Overall Judicial Stance (Summary)
|
Aspect |
Judiciary's View |
|
Core Validity |
Upheld (Stanislaus, 1977) — States can regulate coercive conversions. |
|
Voluntary Conversion |
Protected as part of freedom of conscience & personal autonomy. |
|
Prior Notice & Publicity |
Viewed with suspicion — potentially violates privacy and chills free exercise. |
|
Misuse & Harassment |
Strongly criticized — laws should not become tools for targeting minorities or pastors. |
|
Vague Terms ("Allurement") |
Problematic if too broad (e.g., charity, prayer). |
|
Final Comprehensive Ruling |
Pending (multiple petitions under active consideration). |
Bottom Line: The higher judiciary accepts that genuine anti-coercion measures are constitutional. However, it is increasingly wary of overly broad, poorly implemented, or selectively enforced versions that burden fundamental rights. The Court has protected individuals from misuse in specific cases and is likely to lay down stricter guidelines on procedural safeguards, burden of proof, and privacy in the pending batch.
CONCLUSION
The Chhattisgarh Freedom of Religion Bill 2026 reflects a deep tension in Indian democracy — the balance between safeguarding vulnerable populations from exploitation and preserving the fundamental right to freely profess, practise, and propagate one’s religion.
While the law’s intent to curb coercive conversions is constitutionally valid, its broad provisions, reverse burden of proof, mandatory prior permissions, and selective exemptions have raised serious concerns about potential misuse and discrimination. The torchlight protests in Raipur were not merely symbolic; they represented a genuine fear among a significant section of citizens that their religious freedom is under threat.
Ultimately, the true test of this law will lie in its implementation. If fairly enforced, it may strengthen social harmony. If used selectively, it risks deepening communal divides. As multiple petitions challenging such laws await the Supreme Court’s verdict, India must find a middle path — one that protects the weak without punishing the innocent, and upholds both public order and personal liberty.

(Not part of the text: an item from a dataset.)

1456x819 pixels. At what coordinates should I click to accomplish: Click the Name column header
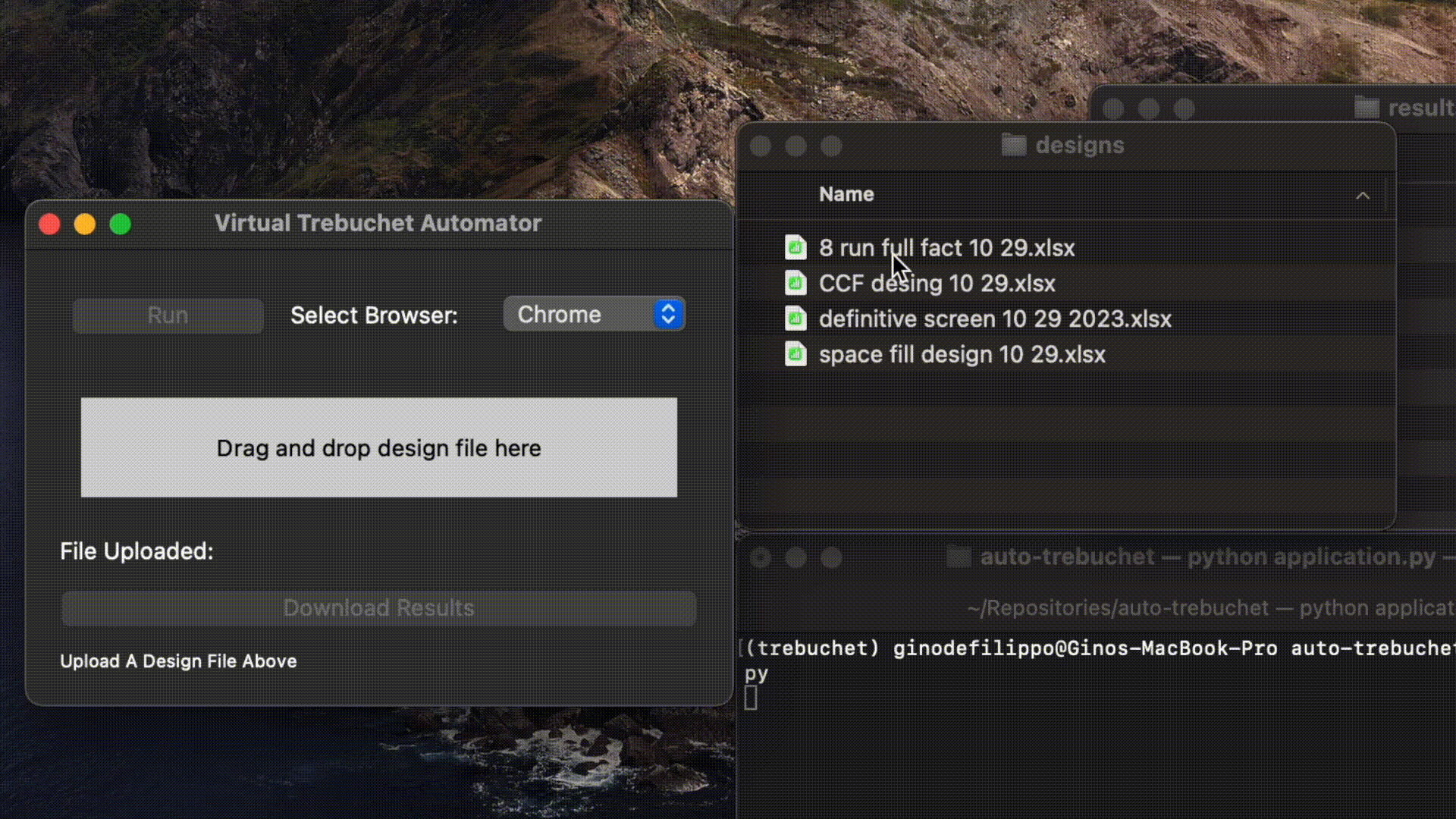tap(846, 194)
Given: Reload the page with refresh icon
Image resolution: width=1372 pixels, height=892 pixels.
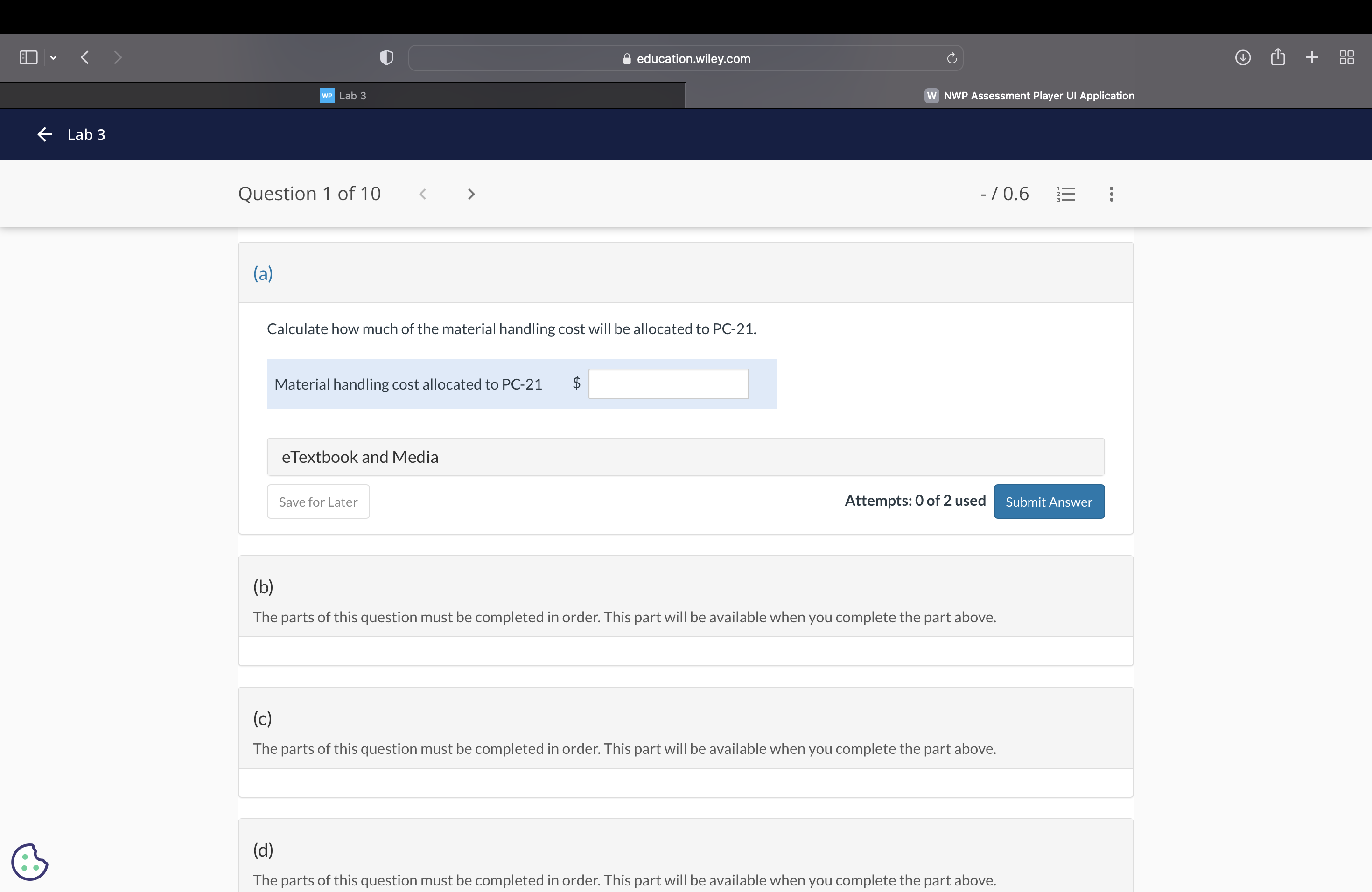Looking at the screenshot, I should (x=951, y=58).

The question remains: Is this legislation a protector of freedom, or a gatekeeper that decides whose freedom matters more?
PRACTICE QUESTIONS FOR PSIR OPTIONAL
1. “The right to propagate religion does not include the right to convert.” Critically examine this statement in the light of the Supreme Court’s judgment in Rev. Stanislaus v. State of Madhya Pradesh and the growing anti-conversion legislations in India.
2. Discuss whether anti-conversion laws in India strengthen secularism by protecting vulnerable communities or weaken secularism by restricting individual liberty and minority rights. Substantiate your answer with recent developments in Chhattisgarh and other states.
3. Examine the constitutional and political implications of mandatory prior notice requirements in anti-conversion laws. How do such provisions affect the balance between public order and personal autonomy under Articles 21 and 25 of the Indian Constitution?
4. “India’s anti-conversion laws reflect the larger contest between majoritarian nationalism and constitutional pluralism.” Analyse this statement with reference to tribal politics, minority rights, and judicial interventions in recent years.